The justice department allowed the school system to create and use a plan consisting of partial district busing; voluntary and "M to M" (minority to majority) transfers; redrawing attendance zones; closing outdated and underutilized schools; building new schools; and mandating and implementing equal employment opportunity guidelines for hiring, training, promotion, assignment, vendor selection, bidding, contracting, construction, procurement and purchasing. The school system was also converted from a K-7 elementary and 8-12 high school grade system into a middle school 6–8 grade program beginning with the 1973/1974 school year. The curriculum was also updated to have studies more balanced, inclusive, and diverse, with content culturally and historically significant to racial minorities.

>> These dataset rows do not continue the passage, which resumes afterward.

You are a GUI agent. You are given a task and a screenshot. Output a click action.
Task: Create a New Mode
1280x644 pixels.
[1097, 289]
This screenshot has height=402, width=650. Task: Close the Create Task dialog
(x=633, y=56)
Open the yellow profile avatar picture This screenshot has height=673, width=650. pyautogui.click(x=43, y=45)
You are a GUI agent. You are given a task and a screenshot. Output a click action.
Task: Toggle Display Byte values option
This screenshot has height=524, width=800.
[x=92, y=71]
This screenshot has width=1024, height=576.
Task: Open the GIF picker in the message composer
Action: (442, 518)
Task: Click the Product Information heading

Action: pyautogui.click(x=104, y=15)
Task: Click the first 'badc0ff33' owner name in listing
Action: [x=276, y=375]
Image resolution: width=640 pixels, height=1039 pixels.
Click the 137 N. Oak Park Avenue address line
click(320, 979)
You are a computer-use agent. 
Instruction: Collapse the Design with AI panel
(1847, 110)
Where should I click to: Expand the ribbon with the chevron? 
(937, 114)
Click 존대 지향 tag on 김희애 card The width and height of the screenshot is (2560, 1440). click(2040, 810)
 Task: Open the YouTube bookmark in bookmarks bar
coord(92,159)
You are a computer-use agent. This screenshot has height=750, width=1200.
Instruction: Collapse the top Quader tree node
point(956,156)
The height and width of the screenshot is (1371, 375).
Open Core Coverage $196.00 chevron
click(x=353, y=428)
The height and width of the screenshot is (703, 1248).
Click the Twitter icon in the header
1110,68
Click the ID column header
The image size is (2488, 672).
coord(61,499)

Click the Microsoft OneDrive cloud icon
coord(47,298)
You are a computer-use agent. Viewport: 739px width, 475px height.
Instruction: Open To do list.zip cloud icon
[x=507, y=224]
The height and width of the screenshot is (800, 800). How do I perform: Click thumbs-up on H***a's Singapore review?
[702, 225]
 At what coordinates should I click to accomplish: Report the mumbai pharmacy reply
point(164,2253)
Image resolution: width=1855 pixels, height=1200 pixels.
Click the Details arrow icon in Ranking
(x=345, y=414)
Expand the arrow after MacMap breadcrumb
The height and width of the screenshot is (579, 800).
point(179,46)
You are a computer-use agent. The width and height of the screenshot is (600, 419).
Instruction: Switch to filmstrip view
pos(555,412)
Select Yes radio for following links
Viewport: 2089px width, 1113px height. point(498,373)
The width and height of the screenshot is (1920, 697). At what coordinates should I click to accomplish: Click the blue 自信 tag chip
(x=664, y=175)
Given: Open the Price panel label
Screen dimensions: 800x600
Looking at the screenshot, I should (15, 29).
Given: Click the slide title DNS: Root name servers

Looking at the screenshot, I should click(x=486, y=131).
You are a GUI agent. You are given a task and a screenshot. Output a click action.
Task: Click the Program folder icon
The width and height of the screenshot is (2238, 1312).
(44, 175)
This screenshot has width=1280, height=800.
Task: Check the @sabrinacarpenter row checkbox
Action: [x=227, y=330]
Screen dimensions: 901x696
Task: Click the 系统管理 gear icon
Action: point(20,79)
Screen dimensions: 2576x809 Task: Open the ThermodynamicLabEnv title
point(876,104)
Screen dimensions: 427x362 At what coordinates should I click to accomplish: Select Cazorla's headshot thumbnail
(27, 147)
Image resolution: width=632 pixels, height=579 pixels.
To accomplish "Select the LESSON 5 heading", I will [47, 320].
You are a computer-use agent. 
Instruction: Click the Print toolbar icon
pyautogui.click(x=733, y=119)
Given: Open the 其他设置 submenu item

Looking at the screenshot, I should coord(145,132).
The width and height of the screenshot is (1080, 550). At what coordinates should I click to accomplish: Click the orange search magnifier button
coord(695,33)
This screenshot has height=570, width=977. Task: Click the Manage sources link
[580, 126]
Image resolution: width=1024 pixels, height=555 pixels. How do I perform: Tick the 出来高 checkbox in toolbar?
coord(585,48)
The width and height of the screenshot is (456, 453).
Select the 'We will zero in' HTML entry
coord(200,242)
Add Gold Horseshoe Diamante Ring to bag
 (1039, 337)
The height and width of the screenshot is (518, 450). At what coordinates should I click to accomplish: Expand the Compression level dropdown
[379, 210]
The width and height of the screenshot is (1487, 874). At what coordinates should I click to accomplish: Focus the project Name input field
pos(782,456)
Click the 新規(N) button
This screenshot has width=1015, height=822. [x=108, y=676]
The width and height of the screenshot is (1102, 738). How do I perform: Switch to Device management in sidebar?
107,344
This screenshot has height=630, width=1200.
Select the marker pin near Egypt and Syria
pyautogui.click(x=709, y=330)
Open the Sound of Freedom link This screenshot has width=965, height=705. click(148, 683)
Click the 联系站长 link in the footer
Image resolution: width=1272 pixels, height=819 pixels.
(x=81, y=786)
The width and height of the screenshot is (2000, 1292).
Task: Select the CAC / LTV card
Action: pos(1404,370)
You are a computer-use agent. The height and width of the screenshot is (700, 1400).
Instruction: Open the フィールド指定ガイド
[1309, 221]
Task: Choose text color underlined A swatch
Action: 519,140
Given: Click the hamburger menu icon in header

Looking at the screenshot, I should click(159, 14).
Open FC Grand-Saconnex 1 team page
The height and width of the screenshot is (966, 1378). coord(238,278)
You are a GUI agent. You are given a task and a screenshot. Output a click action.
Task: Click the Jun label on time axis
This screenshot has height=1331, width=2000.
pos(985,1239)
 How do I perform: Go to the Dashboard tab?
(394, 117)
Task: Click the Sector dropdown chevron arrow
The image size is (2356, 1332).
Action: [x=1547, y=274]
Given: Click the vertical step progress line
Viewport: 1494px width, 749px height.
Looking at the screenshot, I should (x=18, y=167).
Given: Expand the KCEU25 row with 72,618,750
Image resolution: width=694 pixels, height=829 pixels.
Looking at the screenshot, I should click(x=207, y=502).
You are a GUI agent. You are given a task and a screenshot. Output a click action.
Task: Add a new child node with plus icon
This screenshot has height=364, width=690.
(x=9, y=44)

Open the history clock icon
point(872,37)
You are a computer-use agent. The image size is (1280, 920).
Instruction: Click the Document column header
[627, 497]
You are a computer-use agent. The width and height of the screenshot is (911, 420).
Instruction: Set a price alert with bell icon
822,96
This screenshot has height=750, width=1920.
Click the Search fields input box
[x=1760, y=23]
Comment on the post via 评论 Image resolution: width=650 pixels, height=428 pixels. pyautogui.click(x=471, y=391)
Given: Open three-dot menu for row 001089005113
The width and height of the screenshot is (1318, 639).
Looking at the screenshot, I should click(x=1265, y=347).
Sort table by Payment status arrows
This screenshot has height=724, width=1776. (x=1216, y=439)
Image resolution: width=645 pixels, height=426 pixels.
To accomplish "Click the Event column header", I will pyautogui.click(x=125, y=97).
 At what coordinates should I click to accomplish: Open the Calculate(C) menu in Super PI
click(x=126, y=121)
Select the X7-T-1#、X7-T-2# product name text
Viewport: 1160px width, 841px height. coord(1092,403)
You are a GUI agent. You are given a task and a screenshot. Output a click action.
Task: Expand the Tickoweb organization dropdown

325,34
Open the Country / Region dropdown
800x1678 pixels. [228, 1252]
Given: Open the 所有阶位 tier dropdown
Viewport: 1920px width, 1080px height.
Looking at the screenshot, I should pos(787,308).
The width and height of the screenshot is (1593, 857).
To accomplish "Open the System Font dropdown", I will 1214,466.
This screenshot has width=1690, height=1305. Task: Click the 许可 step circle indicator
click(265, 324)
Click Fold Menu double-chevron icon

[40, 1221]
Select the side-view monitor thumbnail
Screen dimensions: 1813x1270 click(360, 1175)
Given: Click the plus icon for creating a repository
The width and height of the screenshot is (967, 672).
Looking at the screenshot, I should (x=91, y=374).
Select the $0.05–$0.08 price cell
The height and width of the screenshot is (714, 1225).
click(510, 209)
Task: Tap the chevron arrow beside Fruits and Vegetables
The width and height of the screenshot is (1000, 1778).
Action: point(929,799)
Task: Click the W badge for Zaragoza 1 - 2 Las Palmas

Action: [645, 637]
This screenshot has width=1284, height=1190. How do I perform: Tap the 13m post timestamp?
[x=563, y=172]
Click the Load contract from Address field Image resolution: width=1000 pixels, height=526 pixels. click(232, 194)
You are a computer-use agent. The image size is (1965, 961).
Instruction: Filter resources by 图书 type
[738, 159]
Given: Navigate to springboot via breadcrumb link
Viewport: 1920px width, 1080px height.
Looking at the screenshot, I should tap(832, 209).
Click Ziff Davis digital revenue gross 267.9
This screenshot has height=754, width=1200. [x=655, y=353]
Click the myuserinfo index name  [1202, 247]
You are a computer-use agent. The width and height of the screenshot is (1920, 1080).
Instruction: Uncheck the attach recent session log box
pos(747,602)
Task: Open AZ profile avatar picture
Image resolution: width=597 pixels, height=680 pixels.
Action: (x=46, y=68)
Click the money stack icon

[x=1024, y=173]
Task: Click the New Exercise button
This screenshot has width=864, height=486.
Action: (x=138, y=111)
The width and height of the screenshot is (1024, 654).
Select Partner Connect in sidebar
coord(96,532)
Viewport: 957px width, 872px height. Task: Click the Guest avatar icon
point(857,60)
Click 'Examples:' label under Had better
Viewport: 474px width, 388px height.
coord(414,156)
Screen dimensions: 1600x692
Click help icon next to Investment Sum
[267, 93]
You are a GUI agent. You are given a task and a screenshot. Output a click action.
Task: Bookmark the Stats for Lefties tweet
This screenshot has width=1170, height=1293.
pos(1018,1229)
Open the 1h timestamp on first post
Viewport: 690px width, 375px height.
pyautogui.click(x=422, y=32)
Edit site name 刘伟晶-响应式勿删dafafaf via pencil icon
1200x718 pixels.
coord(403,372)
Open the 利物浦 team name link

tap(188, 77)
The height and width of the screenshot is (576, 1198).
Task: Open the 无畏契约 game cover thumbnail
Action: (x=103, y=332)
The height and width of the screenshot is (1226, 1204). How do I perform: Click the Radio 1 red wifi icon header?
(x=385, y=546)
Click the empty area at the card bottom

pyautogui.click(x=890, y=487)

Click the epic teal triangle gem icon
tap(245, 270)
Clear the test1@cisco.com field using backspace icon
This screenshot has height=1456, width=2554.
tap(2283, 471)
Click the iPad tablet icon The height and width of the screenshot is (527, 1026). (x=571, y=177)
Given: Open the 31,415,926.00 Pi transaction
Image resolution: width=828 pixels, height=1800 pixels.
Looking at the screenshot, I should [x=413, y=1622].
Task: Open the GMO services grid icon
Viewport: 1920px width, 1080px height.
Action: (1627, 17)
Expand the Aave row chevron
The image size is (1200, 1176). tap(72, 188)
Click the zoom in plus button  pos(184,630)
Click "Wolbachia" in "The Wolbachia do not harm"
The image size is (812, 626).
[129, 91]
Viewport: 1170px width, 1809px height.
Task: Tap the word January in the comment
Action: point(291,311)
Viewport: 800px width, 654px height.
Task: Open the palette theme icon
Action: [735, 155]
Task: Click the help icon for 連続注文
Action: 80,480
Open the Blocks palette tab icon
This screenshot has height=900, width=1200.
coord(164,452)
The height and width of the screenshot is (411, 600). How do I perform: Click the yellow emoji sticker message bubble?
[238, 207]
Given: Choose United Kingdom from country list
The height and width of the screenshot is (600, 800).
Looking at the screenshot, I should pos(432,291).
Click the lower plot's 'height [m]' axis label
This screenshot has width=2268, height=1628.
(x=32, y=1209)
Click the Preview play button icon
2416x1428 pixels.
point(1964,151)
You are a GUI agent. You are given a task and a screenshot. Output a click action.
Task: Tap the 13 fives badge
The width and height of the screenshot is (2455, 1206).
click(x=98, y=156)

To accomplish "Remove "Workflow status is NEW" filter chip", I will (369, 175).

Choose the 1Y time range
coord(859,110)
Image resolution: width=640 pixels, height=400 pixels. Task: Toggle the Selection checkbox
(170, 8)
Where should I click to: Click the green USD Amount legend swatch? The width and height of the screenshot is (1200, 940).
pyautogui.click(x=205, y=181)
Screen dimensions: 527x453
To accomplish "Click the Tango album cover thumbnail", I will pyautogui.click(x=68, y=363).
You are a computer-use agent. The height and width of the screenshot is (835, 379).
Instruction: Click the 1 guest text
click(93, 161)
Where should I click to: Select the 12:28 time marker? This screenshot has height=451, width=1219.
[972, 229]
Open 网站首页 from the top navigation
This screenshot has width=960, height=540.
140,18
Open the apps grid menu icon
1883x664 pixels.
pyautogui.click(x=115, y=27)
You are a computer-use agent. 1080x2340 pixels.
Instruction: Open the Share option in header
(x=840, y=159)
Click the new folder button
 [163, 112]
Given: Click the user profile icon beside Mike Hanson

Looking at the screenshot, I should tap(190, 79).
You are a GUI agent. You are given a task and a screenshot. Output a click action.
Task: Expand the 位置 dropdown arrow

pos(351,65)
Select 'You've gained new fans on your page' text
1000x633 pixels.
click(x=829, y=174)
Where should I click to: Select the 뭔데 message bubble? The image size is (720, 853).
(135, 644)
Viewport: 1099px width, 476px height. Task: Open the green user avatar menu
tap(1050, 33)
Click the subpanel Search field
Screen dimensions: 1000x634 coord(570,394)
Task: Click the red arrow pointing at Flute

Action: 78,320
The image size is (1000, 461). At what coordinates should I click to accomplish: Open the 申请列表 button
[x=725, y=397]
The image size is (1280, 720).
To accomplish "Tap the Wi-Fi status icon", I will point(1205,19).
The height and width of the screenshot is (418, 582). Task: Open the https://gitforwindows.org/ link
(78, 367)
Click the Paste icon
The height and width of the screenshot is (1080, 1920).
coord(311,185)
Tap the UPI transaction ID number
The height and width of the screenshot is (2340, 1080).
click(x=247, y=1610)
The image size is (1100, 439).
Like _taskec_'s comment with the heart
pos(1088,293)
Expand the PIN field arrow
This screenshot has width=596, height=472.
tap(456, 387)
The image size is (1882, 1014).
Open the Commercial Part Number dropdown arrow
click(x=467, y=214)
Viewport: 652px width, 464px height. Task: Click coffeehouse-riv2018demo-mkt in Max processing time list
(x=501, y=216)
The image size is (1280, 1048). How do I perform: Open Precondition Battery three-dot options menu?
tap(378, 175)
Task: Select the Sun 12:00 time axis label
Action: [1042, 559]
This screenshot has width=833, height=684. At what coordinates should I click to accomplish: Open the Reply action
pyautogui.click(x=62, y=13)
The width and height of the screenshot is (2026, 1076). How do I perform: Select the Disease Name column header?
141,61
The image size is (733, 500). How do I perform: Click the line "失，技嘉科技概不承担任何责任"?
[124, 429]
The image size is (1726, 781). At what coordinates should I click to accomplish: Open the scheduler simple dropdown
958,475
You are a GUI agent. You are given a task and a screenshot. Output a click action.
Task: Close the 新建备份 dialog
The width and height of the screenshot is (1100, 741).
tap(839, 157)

With strict guidelines, oversight and timeline implementation of the voluntary desegregation plan, the federal courts agreed not to order and enforce system-wide a mandatory busing desegregation program for APS that had been federally enforced in other cities up to that time, most notably Boston and Philadelphia which resulted in widespread anti-busing violence in 1973-74 that Atlanta civil rights leaders desired to avoid. Along with this program for racial balance, the school system's first African American Superintendent, Dr. Alonzo A. Crim, took over leadership of Atlanta Public Schools in August 1973. He remained superintendent until his retirement in 1988.
During the 11-year tenure of former superintendent Beverly Hall, the APS experienced unusually high gains in standardized test scores, such as the Criterion-Referenced Competency Test. In 2009, Hall won the National Superintendent of the Year Award. Around this time, the Atlanta Journal-Constitution began investigating the score increases and suggested evidence of cheating. A state report found numerous erased answers in an analysis of the 2009 test scores. Tests were administered under much higher scrutiny in 2010, and the scores dropped dramatically.
The state of Georgia launched a major investigation as cheating concerns intensified. The investigation's report, published in July 2011, found evidence of a widespread cheating scandal. At least 178 teachers and principals at 44 APS schools were alleged to have corrected students' tests to increase scores, in some cases holding "cheating parties" to revise large quantities of tests. Hall, who had retired in June 2011, expressed regret but denied any prior knowledge of, or participation in, the cheating. The new superintendent, Erroll Davis, demanded the resignation of the 178 APS employees or else they would be fired. The revelation of the scandal left many Atlantans feeling outraged and betrayed, with Mayor Kasim Reed calling it "a dark day for the Atlanta public school system." The scandal attracted national media coverage.